- _PROBLEM SET_
[A] In the news article about John McCain's campaign bus, whom did McCain say he would discuss the matter with?
[B] Extend the news article about John McCain's remarks on his daughter, picking up after its final paragraph.

John McCain is both a presidential candidate and the father of a 15-year-old daughter and that combination put him in an uncomfortable position today.
As his campaign bus rolled through the snowy New Hampshire landscape this morning, the Arizona senator, an opponent of abortion in most cases, was asked the kind of question that casts the issue in highly personal terms: What would he do if his daughter, Meghan, told him she was pregnant and did not want the baby?
"It would be a private decision that we would share within the family and not with anyone else," McCain replied. "I would discuss this issue with [wife] Cindy and Meghan and this would be a private decision. Obviously, I would encourage her to know that the baby would be brought up in a warm and loving family. The final decision would be made by Meghan with our advice and counsel."
As reporters continued to press him, McCain appeared annoyed. "I'm not going to talk about what I'm going to do with my daughter in the most personal and painful kind of situation that I can imagine outside of terminal illness," he said.

- _MATERIAL_
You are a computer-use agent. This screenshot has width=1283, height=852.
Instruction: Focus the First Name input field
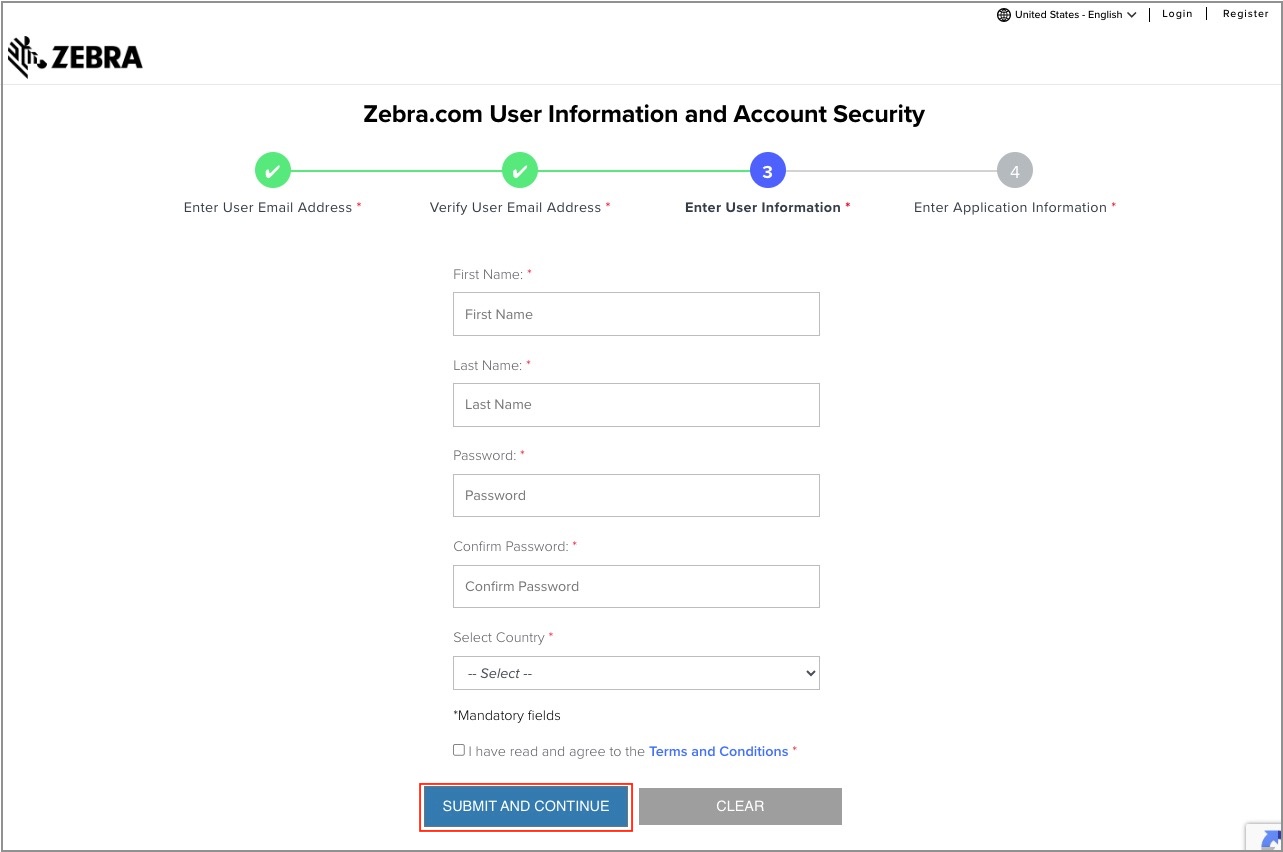click(x=636, y=314)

- _ANSWERS TO THE TASKS_
[A] His wife, Cindy, and his daughter, Meghan.

[B]
That, however, was not the end of it. Shortly after arriving here, McCain telephoned an aide in a hotel lobby to clarify his position. The aide's cellular telephone was handed to a reporter and McCain said that he had misspoken on the bus when he suggested that a decision to have an abortion would rest with his daughter.
"What I believed I was saying and what I intended to say is that this is a family decision," he said. "The family decision will be made by the family, not by Meghan. Other than that, I believe that it is a private family matter. I'm sorry if there was any confusion."
At the GOP debate last night, McCain tersely rebuffed candidate Alan Keyes when he said McCain's comments "displayed a profound lack of understanding of the basic issue of principle involved in abortion." McCain said his Senate record demonstrated his opposition, adding, "I will not draw my children into this discussion."
Later in the debate, McCain returned to the subject, telling Keyes: "I've seen enough killing in my life. I know how precious human life is. And I don't need a lecture from you."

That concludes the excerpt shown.